> _DATA FOR ANALYSIS_:
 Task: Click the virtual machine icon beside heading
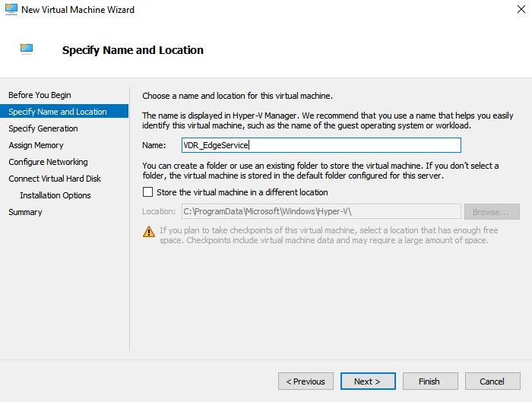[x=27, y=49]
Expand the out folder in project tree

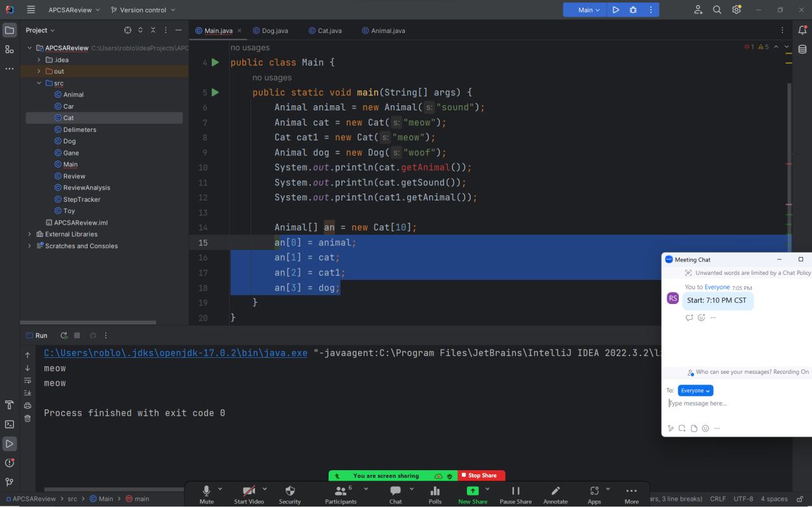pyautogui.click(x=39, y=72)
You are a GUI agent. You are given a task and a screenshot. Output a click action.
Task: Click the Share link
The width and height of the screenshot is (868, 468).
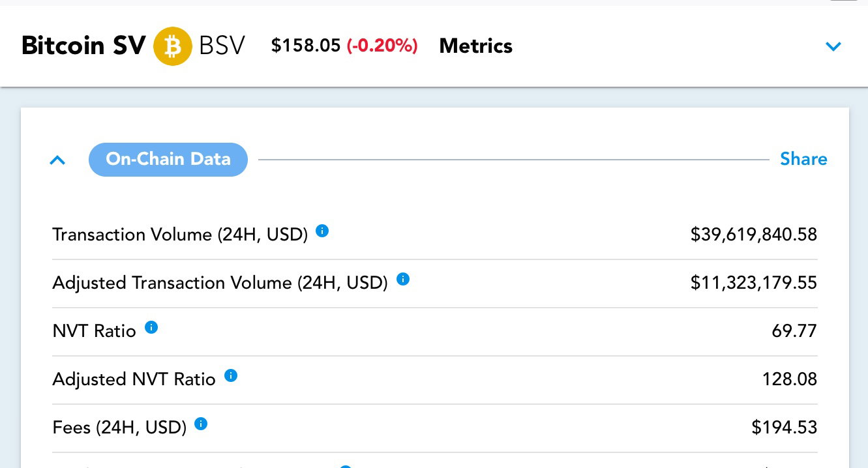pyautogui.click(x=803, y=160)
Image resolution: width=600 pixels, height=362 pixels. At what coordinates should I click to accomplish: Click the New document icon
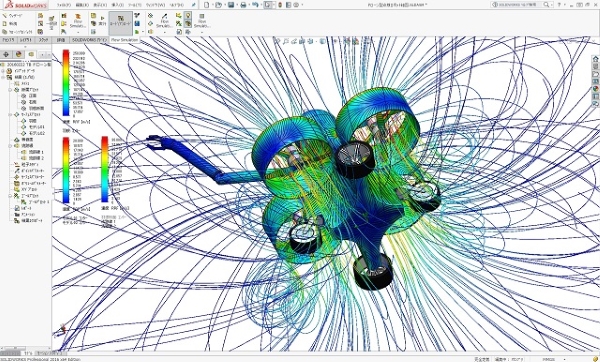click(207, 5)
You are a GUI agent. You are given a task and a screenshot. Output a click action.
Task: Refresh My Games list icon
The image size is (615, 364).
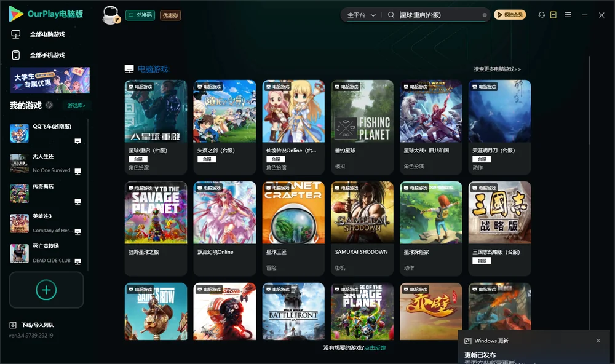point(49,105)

> _EXERCISE OBJECTIVE_:
Skip the pictures and reproduce all remaining entries exactly.

> _RESPONSE BELOW_:
 Task: Click the virtual machine icon beside heading
[x=27, y=49]
Expand the out folder in project tree

pyautogui.click(x=39, y=72)
You are a GUI agent. You are given a task and a screenshot. Output a click action.
Task: Click the Share link
The width and height of the screenshot is (868, 468).
pyautogui.click(x=803, y=160)
Image resolution: width=600 pixels, height=362 pixels. At what coordinates should I click to accomplish: Click the New document icon
click(207, 5)
You are a GUI agent. You are given a task and a screenshot. Output a click action.
Task: Refresh My Games list icon
The image size is (615, 364).
point(49,105)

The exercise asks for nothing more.